Throughout the novel, Shaili is finding out things about her family and herself that were previously hidden. This process, as we know, is not always easy and often murky. In the book, Shaili has mixed feelings about marrying Sadhil, an extremely handsome Indian man her father has "found" for her to marry. Although Sadhil is very nice and would provide Shaili with an exciting new life in NYC, something does not feel quite right to Shaili. Her parents don't exactly force her to marry Sadhil, yet Shaili struggles intensely with her feelings and balks at the idea of marriage to this seemingly ideal man--and she is not sure why.

Sweta Srivastava Vikram presents a sensitive portrait of a young woman who is discovering who she is within and beyond the context of her family. The Kapoors are a traditional family in India, and Shaili herself is traditional in certain ways. For example, she expresses her love through food and cooking, which is especially important to Indian women. But, in other ways she is decidedly untraditional, and as she realizes that she's different, she also realizes that a traditional life is not in store for her.

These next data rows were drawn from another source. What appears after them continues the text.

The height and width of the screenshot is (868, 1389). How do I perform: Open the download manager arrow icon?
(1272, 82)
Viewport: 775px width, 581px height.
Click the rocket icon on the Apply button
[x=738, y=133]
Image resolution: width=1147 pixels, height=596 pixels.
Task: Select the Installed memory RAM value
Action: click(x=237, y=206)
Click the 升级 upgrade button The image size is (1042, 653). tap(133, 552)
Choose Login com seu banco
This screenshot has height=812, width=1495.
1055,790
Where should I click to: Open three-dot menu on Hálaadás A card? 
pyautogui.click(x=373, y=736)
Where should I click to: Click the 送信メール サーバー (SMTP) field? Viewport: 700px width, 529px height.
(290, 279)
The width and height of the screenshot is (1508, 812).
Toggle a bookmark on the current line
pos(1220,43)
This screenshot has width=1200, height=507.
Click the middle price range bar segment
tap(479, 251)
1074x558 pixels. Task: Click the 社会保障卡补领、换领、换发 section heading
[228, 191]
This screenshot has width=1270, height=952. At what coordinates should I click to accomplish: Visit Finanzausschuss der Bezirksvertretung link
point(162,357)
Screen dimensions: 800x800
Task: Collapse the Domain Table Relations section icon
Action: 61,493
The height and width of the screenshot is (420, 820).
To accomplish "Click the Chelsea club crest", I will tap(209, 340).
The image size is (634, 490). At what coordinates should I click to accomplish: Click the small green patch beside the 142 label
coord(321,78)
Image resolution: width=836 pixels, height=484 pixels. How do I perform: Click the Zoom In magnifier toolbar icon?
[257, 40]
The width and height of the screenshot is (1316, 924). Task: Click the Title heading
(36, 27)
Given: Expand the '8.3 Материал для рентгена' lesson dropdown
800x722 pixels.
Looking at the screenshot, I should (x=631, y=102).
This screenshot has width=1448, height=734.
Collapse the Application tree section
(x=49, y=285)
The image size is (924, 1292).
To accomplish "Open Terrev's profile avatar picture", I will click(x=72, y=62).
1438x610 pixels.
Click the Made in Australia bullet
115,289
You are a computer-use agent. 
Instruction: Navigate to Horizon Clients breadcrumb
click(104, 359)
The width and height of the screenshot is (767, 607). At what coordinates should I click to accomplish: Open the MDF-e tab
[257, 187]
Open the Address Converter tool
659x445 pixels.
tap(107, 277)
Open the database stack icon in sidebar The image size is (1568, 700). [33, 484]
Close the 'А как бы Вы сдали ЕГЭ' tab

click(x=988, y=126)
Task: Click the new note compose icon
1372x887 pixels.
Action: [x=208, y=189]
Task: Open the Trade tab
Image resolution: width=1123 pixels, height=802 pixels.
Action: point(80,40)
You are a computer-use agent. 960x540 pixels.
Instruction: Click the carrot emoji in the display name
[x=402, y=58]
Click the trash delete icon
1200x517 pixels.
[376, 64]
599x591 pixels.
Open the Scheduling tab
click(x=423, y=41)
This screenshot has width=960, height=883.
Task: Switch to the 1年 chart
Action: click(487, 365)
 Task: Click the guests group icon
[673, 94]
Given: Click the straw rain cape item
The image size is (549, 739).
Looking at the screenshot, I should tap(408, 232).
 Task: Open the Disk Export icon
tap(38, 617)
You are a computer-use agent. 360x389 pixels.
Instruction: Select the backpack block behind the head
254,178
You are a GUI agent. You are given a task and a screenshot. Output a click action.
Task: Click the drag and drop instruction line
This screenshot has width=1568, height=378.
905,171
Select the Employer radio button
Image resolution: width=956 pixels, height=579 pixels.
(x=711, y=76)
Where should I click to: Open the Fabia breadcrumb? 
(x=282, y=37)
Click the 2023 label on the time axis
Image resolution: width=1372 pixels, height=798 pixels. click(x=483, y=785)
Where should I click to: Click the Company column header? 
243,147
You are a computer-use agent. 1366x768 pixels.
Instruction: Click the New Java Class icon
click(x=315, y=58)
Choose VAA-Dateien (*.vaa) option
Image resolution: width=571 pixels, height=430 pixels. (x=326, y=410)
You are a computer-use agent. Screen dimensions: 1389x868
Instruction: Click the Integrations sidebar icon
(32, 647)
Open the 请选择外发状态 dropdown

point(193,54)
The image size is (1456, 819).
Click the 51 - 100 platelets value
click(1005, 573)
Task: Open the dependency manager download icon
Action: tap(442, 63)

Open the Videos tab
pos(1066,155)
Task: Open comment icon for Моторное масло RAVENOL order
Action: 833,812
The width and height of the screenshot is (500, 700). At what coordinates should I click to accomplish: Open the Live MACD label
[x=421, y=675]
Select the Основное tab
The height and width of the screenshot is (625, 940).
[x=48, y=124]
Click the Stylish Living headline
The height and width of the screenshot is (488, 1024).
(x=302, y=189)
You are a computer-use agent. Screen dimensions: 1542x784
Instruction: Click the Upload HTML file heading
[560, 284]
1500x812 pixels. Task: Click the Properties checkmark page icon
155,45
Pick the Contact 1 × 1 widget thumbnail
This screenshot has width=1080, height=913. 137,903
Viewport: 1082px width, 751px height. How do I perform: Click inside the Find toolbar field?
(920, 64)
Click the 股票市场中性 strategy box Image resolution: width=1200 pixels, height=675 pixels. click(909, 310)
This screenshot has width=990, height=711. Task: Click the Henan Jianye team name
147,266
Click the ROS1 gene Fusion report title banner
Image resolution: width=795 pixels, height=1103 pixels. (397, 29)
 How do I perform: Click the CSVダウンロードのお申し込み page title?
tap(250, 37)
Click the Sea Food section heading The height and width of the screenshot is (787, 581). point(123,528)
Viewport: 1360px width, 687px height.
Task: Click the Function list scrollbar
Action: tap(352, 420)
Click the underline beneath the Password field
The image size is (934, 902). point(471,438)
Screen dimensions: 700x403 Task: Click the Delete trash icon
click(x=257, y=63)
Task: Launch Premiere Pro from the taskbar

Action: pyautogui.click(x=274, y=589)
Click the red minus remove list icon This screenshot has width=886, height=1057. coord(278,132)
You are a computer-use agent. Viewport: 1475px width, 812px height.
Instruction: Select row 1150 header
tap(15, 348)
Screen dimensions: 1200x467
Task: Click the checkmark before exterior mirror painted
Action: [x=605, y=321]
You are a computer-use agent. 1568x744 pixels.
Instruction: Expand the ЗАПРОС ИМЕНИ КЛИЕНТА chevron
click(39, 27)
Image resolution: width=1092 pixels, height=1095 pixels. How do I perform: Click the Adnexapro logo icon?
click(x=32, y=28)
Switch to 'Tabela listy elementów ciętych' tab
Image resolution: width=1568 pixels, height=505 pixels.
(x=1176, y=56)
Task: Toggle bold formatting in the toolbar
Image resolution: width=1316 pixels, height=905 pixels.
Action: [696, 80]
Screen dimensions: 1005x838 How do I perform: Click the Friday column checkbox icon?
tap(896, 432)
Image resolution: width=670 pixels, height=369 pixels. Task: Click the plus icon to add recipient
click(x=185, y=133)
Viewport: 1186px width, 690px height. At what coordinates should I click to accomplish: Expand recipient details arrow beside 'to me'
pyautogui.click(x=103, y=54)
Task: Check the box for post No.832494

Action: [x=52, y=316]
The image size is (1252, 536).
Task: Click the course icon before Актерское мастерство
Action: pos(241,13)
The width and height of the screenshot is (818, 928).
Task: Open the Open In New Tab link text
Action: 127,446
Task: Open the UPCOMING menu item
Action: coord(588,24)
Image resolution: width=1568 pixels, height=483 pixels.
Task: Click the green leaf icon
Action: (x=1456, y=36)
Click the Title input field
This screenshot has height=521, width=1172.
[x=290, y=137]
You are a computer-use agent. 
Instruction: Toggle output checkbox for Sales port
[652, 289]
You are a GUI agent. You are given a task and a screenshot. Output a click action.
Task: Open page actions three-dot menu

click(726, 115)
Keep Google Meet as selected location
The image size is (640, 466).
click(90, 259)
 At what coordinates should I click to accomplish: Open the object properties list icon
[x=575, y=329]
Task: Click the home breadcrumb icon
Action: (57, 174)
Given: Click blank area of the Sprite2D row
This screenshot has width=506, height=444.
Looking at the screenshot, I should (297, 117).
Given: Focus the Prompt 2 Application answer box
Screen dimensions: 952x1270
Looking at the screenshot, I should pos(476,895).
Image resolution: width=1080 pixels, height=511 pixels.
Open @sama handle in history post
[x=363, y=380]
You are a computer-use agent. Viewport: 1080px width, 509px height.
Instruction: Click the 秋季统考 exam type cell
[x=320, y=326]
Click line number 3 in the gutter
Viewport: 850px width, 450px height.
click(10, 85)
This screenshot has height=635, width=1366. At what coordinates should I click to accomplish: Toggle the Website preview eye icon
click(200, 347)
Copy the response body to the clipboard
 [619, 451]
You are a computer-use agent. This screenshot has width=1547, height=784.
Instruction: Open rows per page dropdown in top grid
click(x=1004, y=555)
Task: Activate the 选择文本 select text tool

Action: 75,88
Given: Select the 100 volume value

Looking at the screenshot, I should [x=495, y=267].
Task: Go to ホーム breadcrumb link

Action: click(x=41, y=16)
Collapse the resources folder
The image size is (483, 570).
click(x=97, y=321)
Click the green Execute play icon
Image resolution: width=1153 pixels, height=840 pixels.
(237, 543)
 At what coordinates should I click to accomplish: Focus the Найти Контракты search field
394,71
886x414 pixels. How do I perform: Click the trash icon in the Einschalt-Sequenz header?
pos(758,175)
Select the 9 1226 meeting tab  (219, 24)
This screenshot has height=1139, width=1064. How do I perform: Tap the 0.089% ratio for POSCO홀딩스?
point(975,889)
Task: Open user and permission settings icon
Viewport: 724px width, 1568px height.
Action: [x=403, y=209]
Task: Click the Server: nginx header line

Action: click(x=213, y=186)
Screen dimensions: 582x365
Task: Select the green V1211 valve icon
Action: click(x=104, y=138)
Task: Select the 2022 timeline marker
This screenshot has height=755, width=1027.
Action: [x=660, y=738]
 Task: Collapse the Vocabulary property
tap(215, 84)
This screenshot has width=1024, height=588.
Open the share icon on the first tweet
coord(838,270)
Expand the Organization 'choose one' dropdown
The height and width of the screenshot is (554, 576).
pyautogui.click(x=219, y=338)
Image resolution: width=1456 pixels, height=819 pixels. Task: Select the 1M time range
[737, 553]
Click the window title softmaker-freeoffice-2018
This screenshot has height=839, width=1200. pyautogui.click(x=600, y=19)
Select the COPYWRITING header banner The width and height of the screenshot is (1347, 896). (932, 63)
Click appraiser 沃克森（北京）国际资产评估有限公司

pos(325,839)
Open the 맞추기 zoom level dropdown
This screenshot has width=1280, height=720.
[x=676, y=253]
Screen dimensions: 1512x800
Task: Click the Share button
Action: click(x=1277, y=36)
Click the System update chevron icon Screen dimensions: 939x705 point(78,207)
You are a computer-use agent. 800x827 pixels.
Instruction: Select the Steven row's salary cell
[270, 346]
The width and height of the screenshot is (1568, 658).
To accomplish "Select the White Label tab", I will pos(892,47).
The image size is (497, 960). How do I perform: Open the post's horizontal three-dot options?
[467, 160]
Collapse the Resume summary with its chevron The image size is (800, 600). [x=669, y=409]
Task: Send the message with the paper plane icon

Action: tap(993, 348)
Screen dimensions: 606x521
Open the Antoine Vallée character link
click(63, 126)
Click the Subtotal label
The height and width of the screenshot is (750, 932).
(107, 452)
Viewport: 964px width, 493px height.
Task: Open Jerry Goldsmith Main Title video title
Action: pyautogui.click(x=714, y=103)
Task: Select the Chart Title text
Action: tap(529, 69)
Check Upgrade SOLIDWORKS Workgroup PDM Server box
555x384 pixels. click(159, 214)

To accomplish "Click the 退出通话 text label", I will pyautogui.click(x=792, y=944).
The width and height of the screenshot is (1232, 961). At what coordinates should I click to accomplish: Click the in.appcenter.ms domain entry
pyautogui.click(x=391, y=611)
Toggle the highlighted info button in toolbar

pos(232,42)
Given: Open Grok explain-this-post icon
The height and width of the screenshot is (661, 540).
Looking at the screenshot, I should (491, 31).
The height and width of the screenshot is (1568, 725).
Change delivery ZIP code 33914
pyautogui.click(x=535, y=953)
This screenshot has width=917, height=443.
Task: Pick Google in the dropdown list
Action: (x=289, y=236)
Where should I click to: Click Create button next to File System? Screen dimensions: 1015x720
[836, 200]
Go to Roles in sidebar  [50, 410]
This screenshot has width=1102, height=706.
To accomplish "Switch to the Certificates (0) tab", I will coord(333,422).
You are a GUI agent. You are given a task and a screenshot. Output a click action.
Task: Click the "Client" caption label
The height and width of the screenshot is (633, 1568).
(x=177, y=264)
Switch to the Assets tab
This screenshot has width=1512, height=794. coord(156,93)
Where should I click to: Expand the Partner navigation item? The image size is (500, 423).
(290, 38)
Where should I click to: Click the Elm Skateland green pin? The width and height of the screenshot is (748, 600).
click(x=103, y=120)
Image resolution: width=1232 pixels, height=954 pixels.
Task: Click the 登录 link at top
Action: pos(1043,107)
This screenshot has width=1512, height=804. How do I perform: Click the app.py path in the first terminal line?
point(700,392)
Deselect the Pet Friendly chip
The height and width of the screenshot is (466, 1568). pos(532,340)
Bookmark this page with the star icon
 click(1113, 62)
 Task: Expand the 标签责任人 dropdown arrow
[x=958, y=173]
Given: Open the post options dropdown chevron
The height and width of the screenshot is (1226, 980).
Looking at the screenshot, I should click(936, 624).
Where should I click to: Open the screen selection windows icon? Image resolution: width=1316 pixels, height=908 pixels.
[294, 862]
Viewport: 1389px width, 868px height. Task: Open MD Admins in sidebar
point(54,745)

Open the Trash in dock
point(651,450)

Perfectly Untraditional is an enthralling, passionate novel about a young woman from a country and culture that I enjoyed learning about. I read it quickly over the course of a few nights, and recommend it to those who like character-driven fiction with strong female characters.

In celebration of the release of her first novel, the author is graciously offering an autographed copy of Perfectly Untraditional as a giveaway to a reader (U.S. only).

  • To enter this giveaway, simply leave a comment.
  • For another chance at winning, become a follower of this blog, or let me know that you're already a follower, or that you subscribe in Google Reader.
  • For an additional chance, post about this contest on your blog, Facebook, or Twitter.
  • For yet another chance, mention why you'd like to read this new novel.

Enter by 5PM PDT on Monday, June 13. One winner will be chosen randomly and announced on Tuesday, June 14. Good luck!

Special thanks to Sweta Srivastava Vikram for sending me her novel.


  1. The paragraphy you quote showed a lot of anger in this girl towards her father. I can only imagine how difficult it must be for young Asian girls living in either America or England, finding it difficult to conform to the cultural side their families live by when they are surrounded by other youngsters with more freedom and different lifestyles.They want to fit in with their peers, yet don't want to upset their families.

  2. Wow! This sounds like an emotional read. I wish I could get my hands on this one :)

    Great review as always, Suko. You have written a heartfelt review :)

  3. I hope it's not too depressing! Great review.

    BTW,If you switch your comment setting to pop-up window, instead of embedded below post, it will allow me to sign in through my google account. It's not allowing me right now. Just an FYI!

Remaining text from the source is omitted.